___ EXTRACTED RECORDS

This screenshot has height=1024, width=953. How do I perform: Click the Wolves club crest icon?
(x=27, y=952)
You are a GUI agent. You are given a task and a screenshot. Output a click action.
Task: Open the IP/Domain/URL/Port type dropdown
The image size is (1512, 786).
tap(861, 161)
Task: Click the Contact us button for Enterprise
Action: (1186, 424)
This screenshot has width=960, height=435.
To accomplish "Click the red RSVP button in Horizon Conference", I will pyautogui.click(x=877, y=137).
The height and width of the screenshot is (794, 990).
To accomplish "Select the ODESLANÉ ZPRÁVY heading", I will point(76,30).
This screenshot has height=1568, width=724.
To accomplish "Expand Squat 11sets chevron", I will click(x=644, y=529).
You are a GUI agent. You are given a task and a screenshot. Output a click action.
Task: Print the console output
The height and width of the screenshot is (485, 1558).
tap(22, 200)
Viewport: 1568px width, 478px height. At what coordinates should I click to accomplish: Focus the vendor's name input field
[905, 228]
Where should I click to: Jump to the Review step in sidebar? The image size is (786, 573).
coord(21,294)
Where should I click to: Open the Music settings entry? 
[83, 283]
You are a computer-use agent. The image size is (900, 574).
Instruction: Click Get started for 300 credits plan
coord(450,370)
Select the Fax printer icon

______

Could you copy all of the data above word for word?

This screenshot has height=1024, width=953. How do I perform: Click the Wolves club crest icon?
(x=27, y=952)
You are a GUI agent. You are given a task and a screenshot. Output a click action.
Task: Open the IP/Domain/URL/Port type dropdown
The image size is (1512, 786).
tap(861, 161)
Task: Click the Contact us button for Enterprise
Action: (1186, 424)
This screenshot has width=960, height=435.
To accomplish "Click the red RSVP button in Horizon Conference", I will pyautogui.click(x=877, y=137).
The height and width of the screenshot is (794, 990).
To accomplish "Select the ODESLANÉ ZPRÁVY heading", I will point(76,30).
This screenshot has height=1568, width=724.
To accomplish "Expand Squat 11sets chevron", I will click(x=644, y=529).
You are a GUI agent. You are given a task and a screenshot. Output a click action.
Task: Print the console output
The height and width of the screenshot is (485, 1558).
tap(22, 200)
Viewport: 1568px width, 478px height. At what coordinates should I click to accomplish: Focus the vendor's name input field
[905, 228]
Where should I click to: Jump to the Review step in sidebar? The image size is (786, 573).
coord(21,294)
Where should I click to: Open the Music settings entry? 
[83, 283]
You are a computer-use agent. The image size is (900, 574).
Instruction: Click Get started for 300 credits plan
coord(450,370)
Select the Fax printer icon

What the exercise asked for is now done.